3 Different Final Ps for a Service Marketing Mix

Posted by Jaco Grobbelaar on Thu, Nov 29, 2012 @ 05:53 AM

When we looked at the marketing mix in previous blogs we talked more about actual products, but can the marketing mix work if you perform a service as your business? First thing we need to do is set the stage by looking briefly at the five characteristics that make a service: Lack of ownership, Intangibility, Inseparability, Perishability and Heterogeneity.  I can see you scratching your heads so let’s spend a little time discussing these.

Characteristics of a service

Lack of ownership-You don’t own a service and you can’t put it into storage like an actual item. Services are used or hired. For example, a painter comes to your house to give the outside a fresh coat of paint.  His service lasts until he finished. While you now have a good looking house, you cannot take the painter’s work home with you.

Intangibility- You are not able to hold or touch a service like you could a can of paint. A service is something that the customer experiences. Experiences are not physical things.

Inseparability-You cannot separate the service from the service provide. If you sold widgets, people could buy one and take it home. But you need the service provider to do what you need done. You needed the painter to paint your house.

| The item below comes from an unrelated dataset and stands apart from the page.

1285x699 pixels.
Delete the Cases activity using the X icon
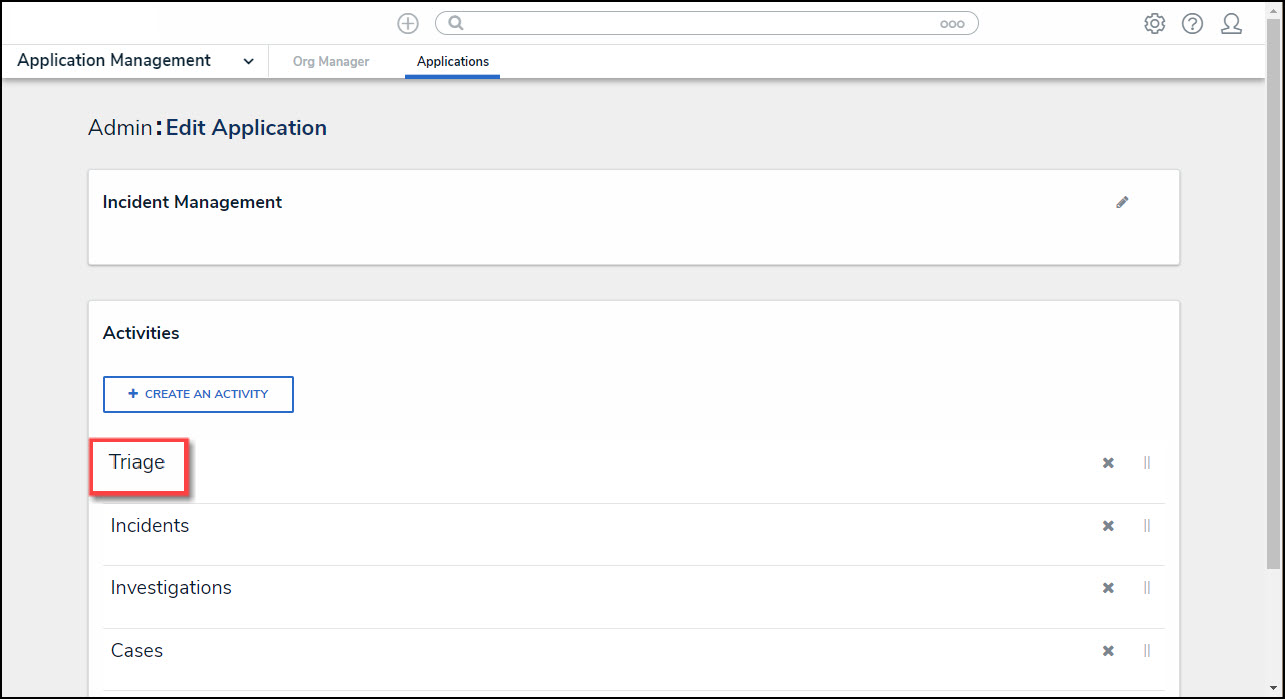pyautogui.click(x=1108, y=651)
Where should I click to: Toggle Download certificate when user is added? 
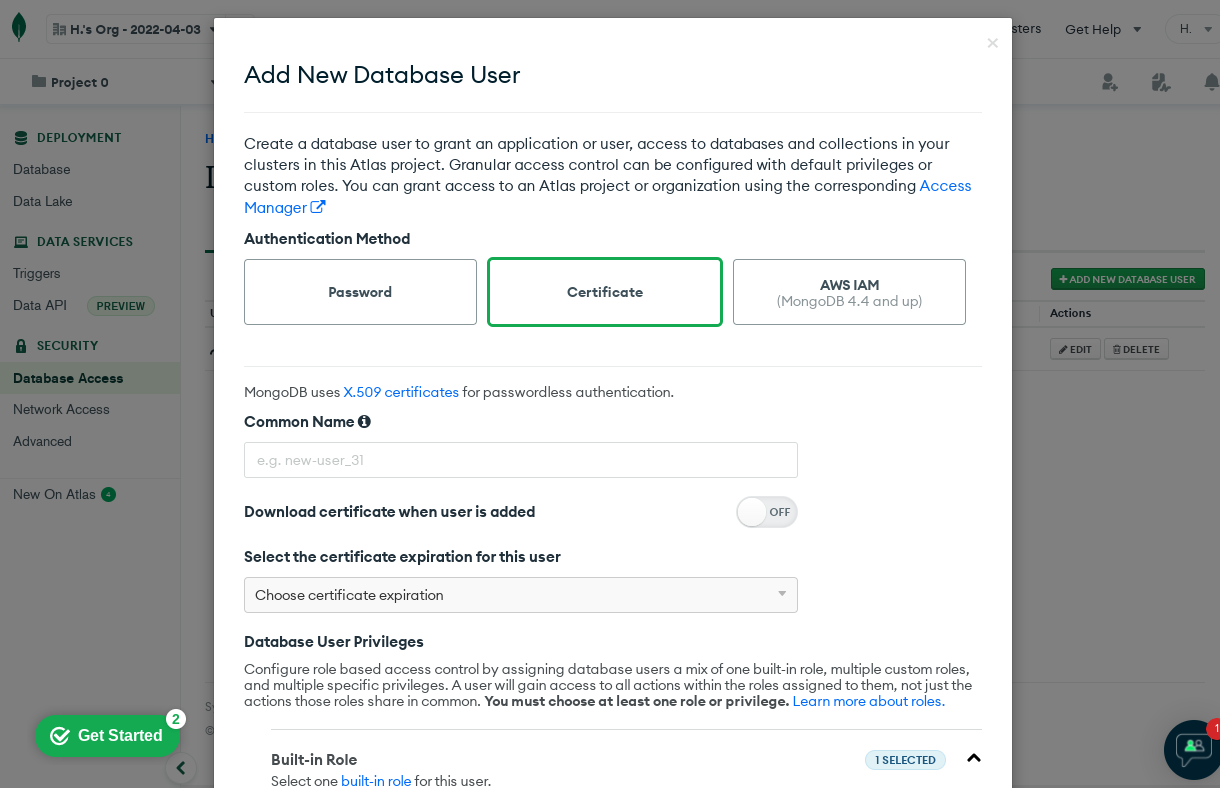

Perishability-Services last a specific amount of time and you can’t store it to use later. Think electric company. You can’t save the electricity although you can save money by taking certain measures. Your electricity started on a certain date; and if you don’t pay your bill, it will be cut off on a certain date.

Heterogeneity-Businesses have systems and procedures they follow to provide consistent service, but is very hard to make each service experience the same.  It’s like two identical plane trips may be different because of things like the weather and the screaming baby that are beyond the airline’s control.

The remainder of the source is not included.